*** Material supplied ***
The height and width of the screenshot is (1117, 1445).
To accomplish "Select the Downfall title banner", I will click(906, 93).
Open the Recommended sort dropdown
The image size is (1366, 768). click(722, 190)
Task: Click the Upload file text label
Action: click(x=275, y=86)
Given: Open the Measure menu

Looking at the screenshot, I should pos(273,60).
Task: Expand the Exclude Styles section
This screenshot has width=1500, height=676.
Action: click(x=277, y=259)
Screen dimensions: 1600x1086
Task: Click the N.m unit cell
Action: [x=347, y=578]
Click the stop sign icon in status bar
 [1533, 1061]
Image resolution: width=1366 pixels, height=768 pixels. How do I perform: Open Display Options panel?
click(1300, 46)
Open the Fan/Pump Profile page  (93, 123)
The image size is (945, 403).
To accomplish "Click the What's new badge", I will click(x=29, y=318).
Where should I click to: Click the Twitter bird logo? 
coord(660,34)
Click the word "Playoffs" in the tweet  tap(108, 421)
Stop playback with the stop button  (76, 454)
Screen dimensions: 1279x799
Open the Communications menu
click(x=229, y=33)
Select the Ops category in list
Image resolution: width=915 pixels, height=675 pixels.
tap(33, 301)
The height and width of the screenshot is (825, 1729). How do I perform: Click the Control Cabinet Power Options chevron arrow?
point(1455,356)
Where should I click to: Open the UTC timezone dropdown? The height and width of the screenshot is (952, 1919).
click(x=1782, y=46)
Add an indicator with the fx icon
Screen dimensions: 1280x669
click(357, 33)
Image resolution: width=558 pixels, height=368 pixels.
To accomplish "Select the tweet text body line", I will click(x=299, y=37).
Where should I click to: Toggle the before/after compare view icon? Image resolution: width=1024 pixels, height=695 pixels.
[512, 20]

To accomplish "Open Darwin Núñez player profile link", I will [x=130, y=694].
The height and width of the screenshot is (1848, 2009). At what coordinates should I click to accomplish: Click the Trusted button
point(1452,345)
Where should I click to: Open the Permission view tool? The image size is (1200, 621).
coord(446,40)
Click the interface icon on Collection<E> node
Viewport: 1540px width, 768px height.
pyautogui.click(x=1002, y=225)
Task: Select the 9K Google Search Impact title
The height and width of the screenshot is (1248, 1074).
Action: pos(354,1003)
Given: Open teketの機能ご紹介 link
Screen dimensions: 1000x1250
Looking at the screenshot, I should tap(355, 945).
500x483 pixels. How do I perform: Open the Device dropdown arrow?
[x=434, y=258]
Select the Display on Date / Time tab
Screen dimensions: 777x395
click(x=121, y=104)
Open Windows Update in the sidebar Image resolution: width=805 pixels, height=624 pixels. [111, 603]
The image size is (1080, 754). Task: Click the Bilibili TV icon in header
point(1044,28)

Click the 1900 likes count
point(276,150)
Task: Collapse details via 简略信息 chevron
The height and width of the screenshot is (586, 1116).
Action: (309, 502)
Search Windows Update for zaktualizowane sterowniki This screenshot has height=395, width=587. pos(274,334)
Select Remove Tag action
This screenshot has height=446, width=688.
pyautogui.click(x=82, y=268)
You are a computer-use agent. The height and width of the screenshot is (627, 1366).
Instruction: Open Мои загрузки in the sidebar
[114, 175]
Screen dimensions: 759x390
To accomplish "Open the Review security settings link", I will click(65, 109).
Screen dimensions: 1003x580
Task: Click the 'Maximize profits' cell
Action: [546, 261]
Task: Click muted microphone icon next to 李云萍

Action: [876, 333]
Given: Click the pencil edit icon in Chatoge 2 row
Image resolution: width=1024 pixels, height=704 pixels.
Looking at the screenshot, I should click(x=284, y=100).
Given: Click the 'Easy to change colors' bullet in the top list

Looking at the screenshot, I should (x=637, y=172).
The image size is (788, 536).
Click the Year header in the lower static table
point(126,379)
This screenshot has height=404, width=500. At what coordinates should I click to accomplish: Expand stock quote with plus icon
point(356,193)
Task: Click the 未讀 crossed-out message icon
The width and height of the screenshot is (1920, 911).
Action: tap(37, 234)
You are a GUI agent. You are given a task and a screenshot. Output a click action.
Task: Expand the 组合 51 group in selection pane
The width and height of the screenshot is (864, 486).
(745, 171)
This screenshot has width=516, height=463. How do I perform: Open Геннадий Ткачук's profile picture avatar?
*** End of Material supplied ***
What to work on: Reproduce the data in full, precisely as given.

Exercise solution:
The height and width of the screenshot is (1117, 1445).
To accomplish "Select the Downfall title banner", I will click(906, 93).
Open the Recommended sort dropdown
The image size is (1366, 768). click(722, 190)
Task: Click the Upload file text label
Action: click(x=275, y=86)
Given: Open the Measure menu

Looking at the screenshot, I should pos(273,60).
Task: Expand the Exclude Styles section
This screenshot has width=1500, height=676.
Action: click(x=277, y=259)
Screen dimensions: 1600x1086
Task: Click the N.m unit cell
Action: [x=347, y=578]
Click the stop sign icon in status bar
 [1533, 1061]
Image resolution: width=1366 pixels, height=768 pixels. How do I perform: Open Display Options panel?
click(1300, 46)
Open the Fan/Pump Profile page  (93, 123)
The image size is (945, 403).
To accomplish "Click the What's new badge", I will click(x=29, y=318).
Where should I click to: Click the Twitter bird logo? 
coord(660,34)
Click the word "Playoffs" in the tweet  tap(108, 421)
Stop playback with the stop button  (76, 454)
Screen dimensions: 1279x799
Open the Communications menu
click(x=229, y=33)
Select the Ops category in list
Image resolution: width=915 pixels, height=675 pixels.
tap(33, 301)
The height and width of the screenshot is (825, 1729). How do I perform: Click the Control Cabinet Power Options chevron arrow?
point(1455,356)
Where should I click to: Open the UTC timezone dropdown? The height and width of the screenshot is (952, 1919).
click(x=1782, y=46)
Add an indicator with the fx icon
Screen dimensions: 1280x669
click(357, 33)
Image resolution: width=558 pixels, height=368 pixels.
To accomplish "Select the tweet text body line", I will click(x=299, y=37).
Where should I click to: Toggle the before/after compare view icon? Image resolution: width=1024 pixels, height=695 pixels.
[512, 20]

To accomplish "Open Darwin Núñez player profile link", I will [x=130, y=694].
The height and width of the screenshot is (1848, 2009). At what coordinates should I click to accomplish: Click the Trusted button
point(1452,345)
Where should I click to: Open the Permission view tool? The image size is (1200, 621).
coord(446,40)
Click the interface icon on Collection<E> node
Viewport: 1540px width, 768px height.
pyautogui.click(x=1002, y=225)
Task: Select the 9K Google Search Impact title
The height and width of the screenshot is (1248, 1074).
Action: pos(354,1003)
Given: Open teketの機能ご紹介 link
Screen dimensions: 1000x1250
Looking at the screenshot, I should tap(355, 945).
500x483 pixels. How do I perform: Open the Device dropdown arrow?
[x=434, y=258]
Select the Display on Date / Time tab
Screen dimensions: 777x395
click(x=121, y=104)
Open Windows Update in the sidebar Image resolution: width=805 pixels, height=624 pixels. [111, 603]
The image size is (1080, 754). Task: Click the Bilibili TV icon in header
point(1044,28)

Click the 1900 likes count
point(276,150)
Task: Collapse details via 简略信息 chevron
The height and width of the screenshot is (586, 1116).
Action: (309, 502)
Search Windows Update for zaktualizowane sterowniki This screenshot has height=395, width=587. pos(274,334)
Select Remove Tag action
This screenshot has height=446, width=688.
pyautogui.click(x=82, y=268)
You are a computer-use agent. The height and width of the screenshot is (627, 1366).
Instruction: Open Мои загрузки in the sidebar
[114, 175]
Screen dimensions: 759x390
To accomplish "Open the Review security settings link", I will click(65, 109).
Screen dimensions: 1003x580
Task: Click the 'Maximize profits' cell
Action: [546, 261]
Task: Click muted microphone icon next to 李云萍

Action: [876, 333]
Given: Click the pencil edit icon in Chatoge 2 row
Image resolution: width=1024 pixels, height=704 pixels.
Looking at the screenshot, I should click(x=284, y=100).
Given: Click the 'Easy to change colors' bullet in the top list

Looking at the screenshot, I should (x=637, y=172).
The image size is (788, 536).
Click the Year header in the lower static table
point(126,379)
This screenshot has height=404, width=500. At what coordinates should I click to accomplish: Expand stock quote with plus icon
point(356,193)
Task: Click the 未讀 crossed-out message icon
The width and height of the screenshot is (1920, 911).
Action: tap(37, 234)
You are a GUI agent. You are given a task and a screenshot. Output a click action.
Task: Expand the 组合 51 group in selection pane
The width and height of the screenshot is (864, 486).
(745, 171)
This screenshot has width=516, height=463. How do I perform: Open Геннадий Ткачук's profile picture avatar?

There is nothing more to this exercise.